FIBROMYALGIASymptoms & Causes
Fibromyalgia is a non-life-threatening, chronic pain disorder characterized by widespread pain and stiffness in the muscles and the surrounding soft tissues (including tendons and ligaments), general fatigue, sleep disturbances, and tender points in specific areas of the body. Unlike arthritis, fibromyalgia is not associated with pain or swelling in the joints because with fibromyalgia there is no inflammation of the joints, muscles, or other tissues. Fibromyalgia symptoms may also include morning stiffness, headaches, jaw pain, digestive problems (e.g. IBS), painful menstrual periods, urinary issues, numbness or tingling of the extremities, restless legs syndrome, temperature sensitivity, cognitive and memory problems (sometimes referred to as “fibro fog”), and a variety of other symptoms.

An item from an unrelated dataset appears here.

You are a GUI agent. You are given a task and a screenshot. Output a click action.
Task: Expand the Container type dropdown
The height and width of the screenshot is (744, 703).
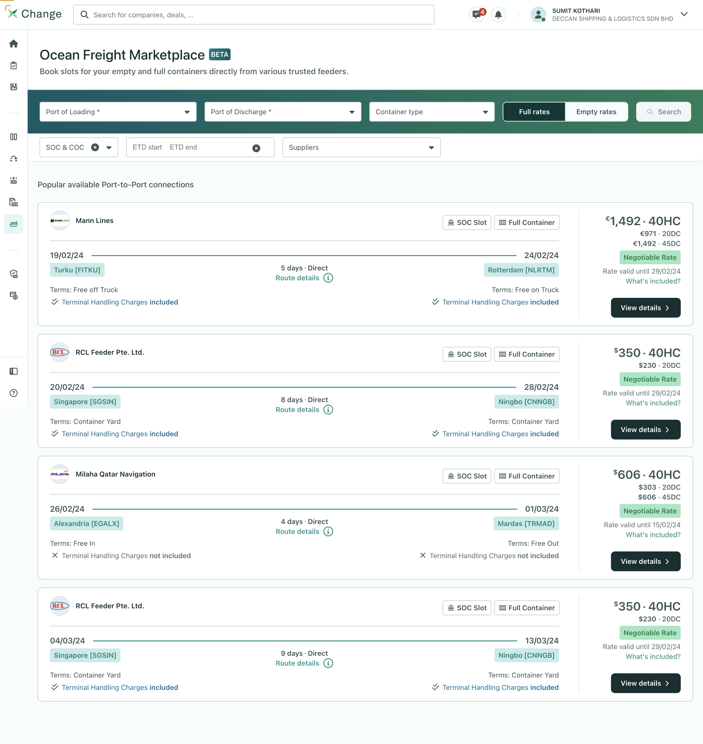pyautogui.click(x=431, y=112)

Although we still don’t know the underlying cause (or causes) of fibromyalgia, we are starting to develop an understanding of the basic mechanisms responsible for fibromyalgia symptoms. In patients with fibromyalgia, the nervous system doesn’t seem to process sensory information correctly. Painful stimuli are perceived by the brain as significantly amplified. This is called central sensitization.

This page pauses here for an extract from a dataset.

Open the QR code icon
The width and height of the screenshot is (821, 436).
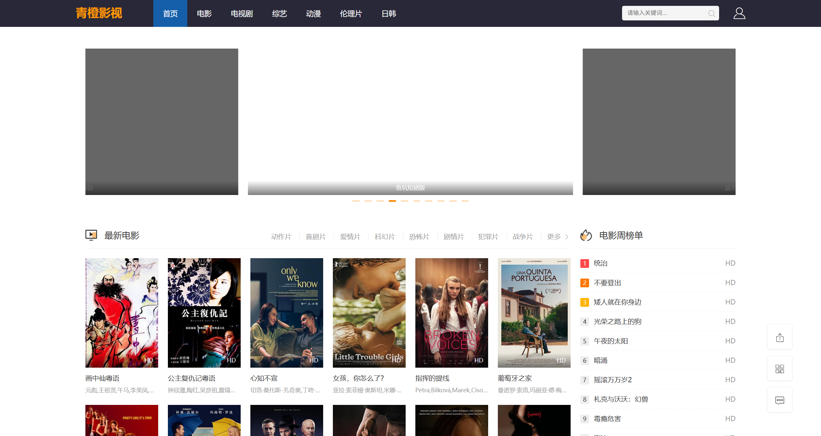coord(780,369)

The central sensitization phenomenon explains why fibromyalgia patients are more sensitive to stimuli and why a stimulus that would not produce pain in the general population will result in a pain response in a fibromyalgia patient.
Another difference between fibromyalgia patients and the general population is the processing of painful stimuli:
- If a painful stimulus is produced in a repetitive fashion, patients with fibromyalgia experience more rapid increases in perceived pain then people in the general population.
- After the stimulus stops, pain subsides more slowly in fibromyalgia patients.
- If a very low level of stimulus is maintained, fibromyalgia patients perceive pain indefinitely, while the general population eventually stops perceiving the pain and adapts to the stimulus.
Because of this abnormal sensory processing, conventional physical therapy techniques and exercise approaches are usually too aggressive for patients who suffer from fibromyalgia.